Go to the line holding "The width and" in the data below. Return it and each line after it through the last, exactly, and skip the pictures.

Collected data –
-- Opening Marker --

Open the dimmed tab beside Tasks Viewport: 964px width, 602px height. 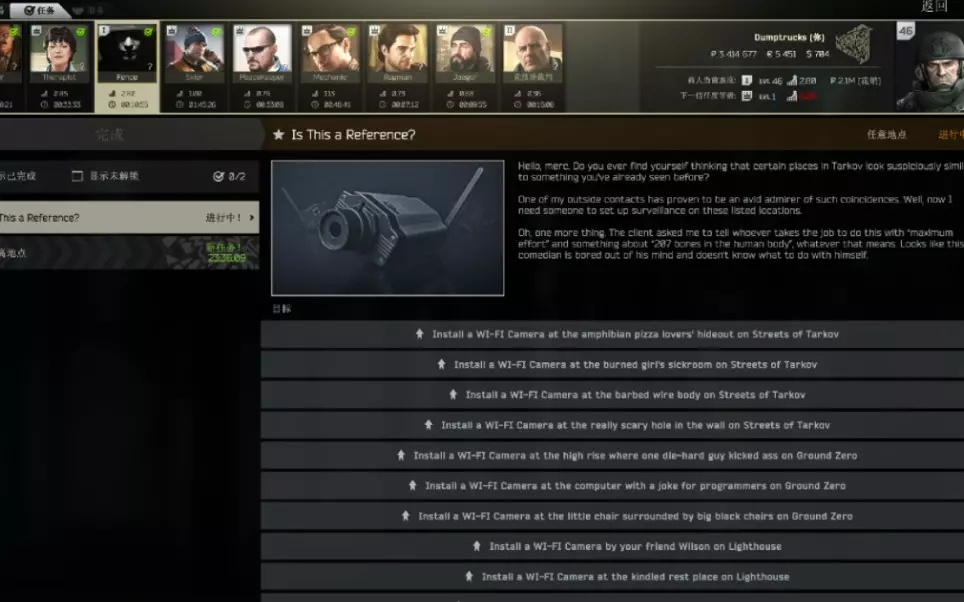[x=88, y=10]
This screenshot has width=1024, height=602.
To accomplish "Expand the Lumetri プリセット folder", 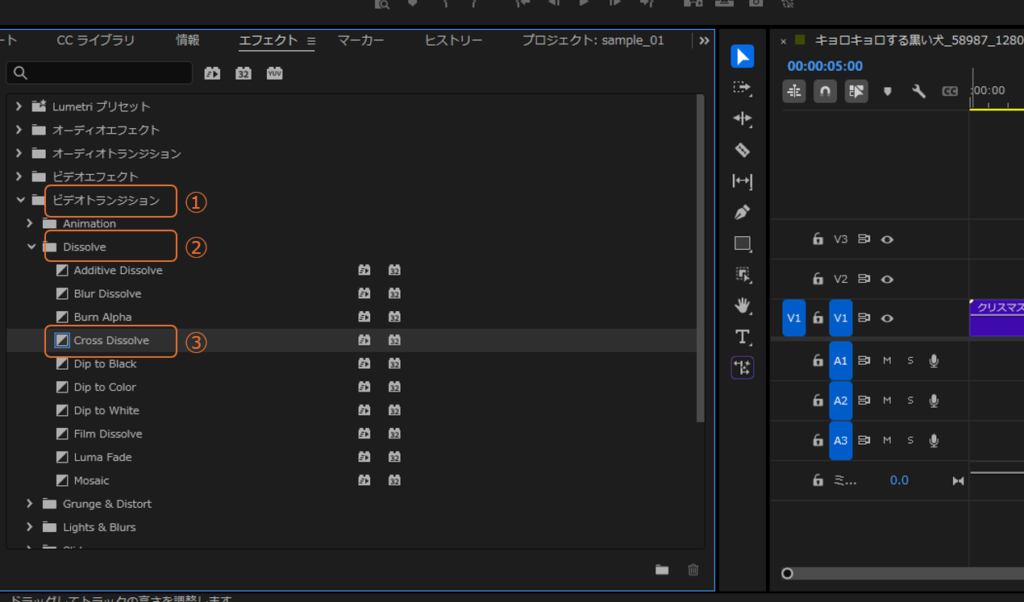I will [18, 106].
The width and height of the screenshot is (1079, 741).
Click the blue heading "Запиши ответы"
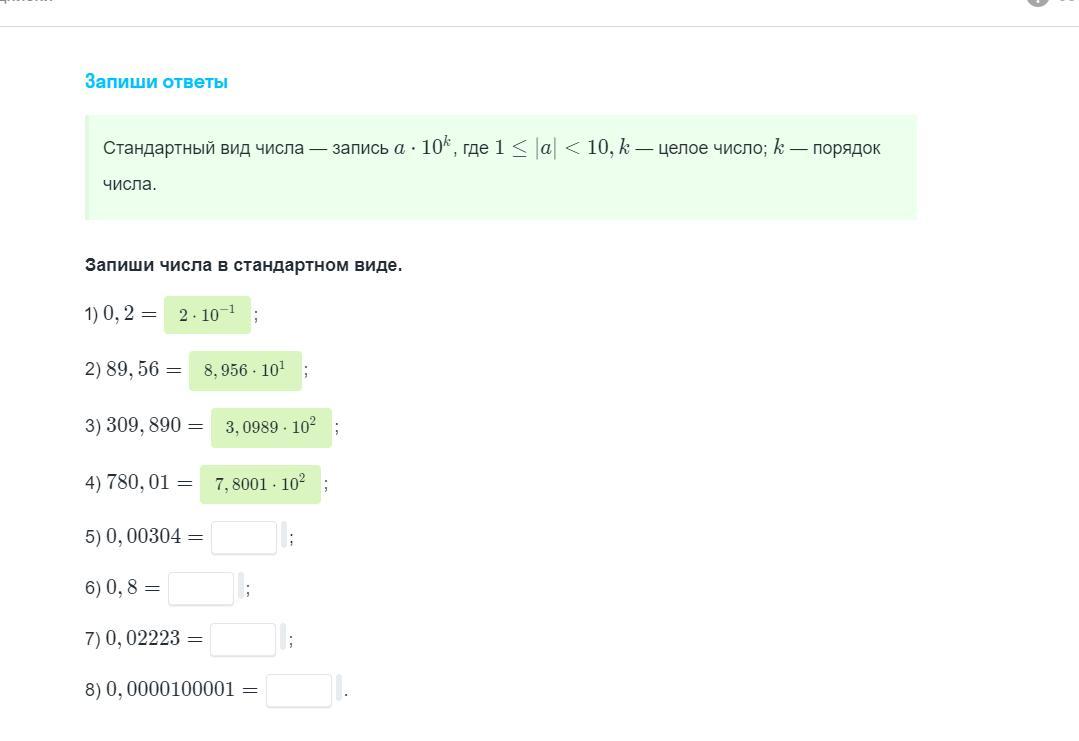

-- Closing Marker --

Response –
The width and height of the screenshot is (1079, 741).
Click the blue heading "Запиши ответы"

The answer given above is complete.